Leeds was named as one of 14 trusts that would be part of a National 'Rapid Review' into maternity and neonatal services, led by Baroness Amos.
Earlier in the year, the Health Secretary had said there wouldn't be an independent investigation into Leeds but after meeting with parents in the city, Wes Streeting has told them there will now be an inquiry.
He said he was "shocked" by the experiences of families and the "repeated maternity failures in Leeds - made worse by the unacceptable response of the trust."
Fiona Winser-Ramm's daughter Aliona died in 2020. She's welcoming the inquiry.

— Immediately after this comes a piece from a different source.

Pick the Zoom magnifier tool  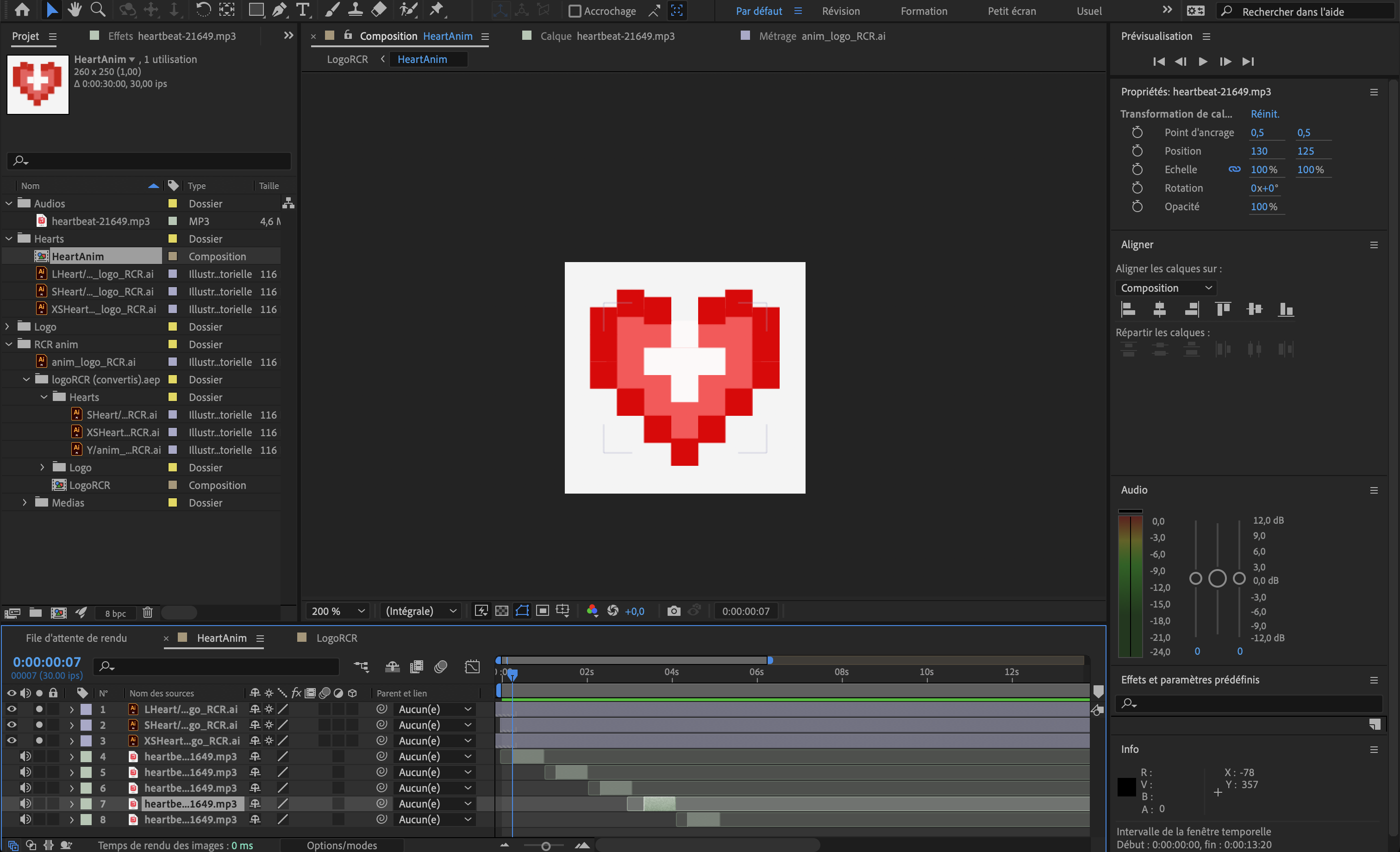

"We've been pushing for this for a very long time. We're grateful to Wes Streeting for believing everything we put to him and realising an inquiry is essential in an effort to create meaningful change.
"It's become obvious to us and the Health Secretary that Leeds teaching Hospital NHS Trust simply cannot do this on their own.”
Fiona's husband Dan says they want midwife Donna Ockenden to chair the inquiry as well.
"Whilst Donna Ockenden is currently undertaking the review at Nottingham NHS Trust, she's been able to make real change along the way. She's held that trust accountable and made sure that their actions have been very transparent, and this is what we want for Leeds.
"She's independent, experienced and trusted by families.”
In June, the Care Quality Commission rated the trust's maternity services as 'inadequate' citing serious risks to women and babies and a deep rooted 'blame culture.’
In a statement, the new Chief Executive of Leeds Teaching Hospitals NHS Trust Brendan Brown said, “I would like to reiterate an unreserved apology to families whose babies have sadly died or who have had a poor experience when receiving care in our hospitals.
“As the new Chief Executive of the Trust, I would like to take this opportunity to confirm our commitment to working openly, honestly and transparently with the inquiry team and with families who have used our services. We hope this inquiry will provide answers for those families who have been seeking them.”
The Department for Health and Social Care said the Trust will also remain one of the 14 being investigated as part of the Rapid Review as it stands.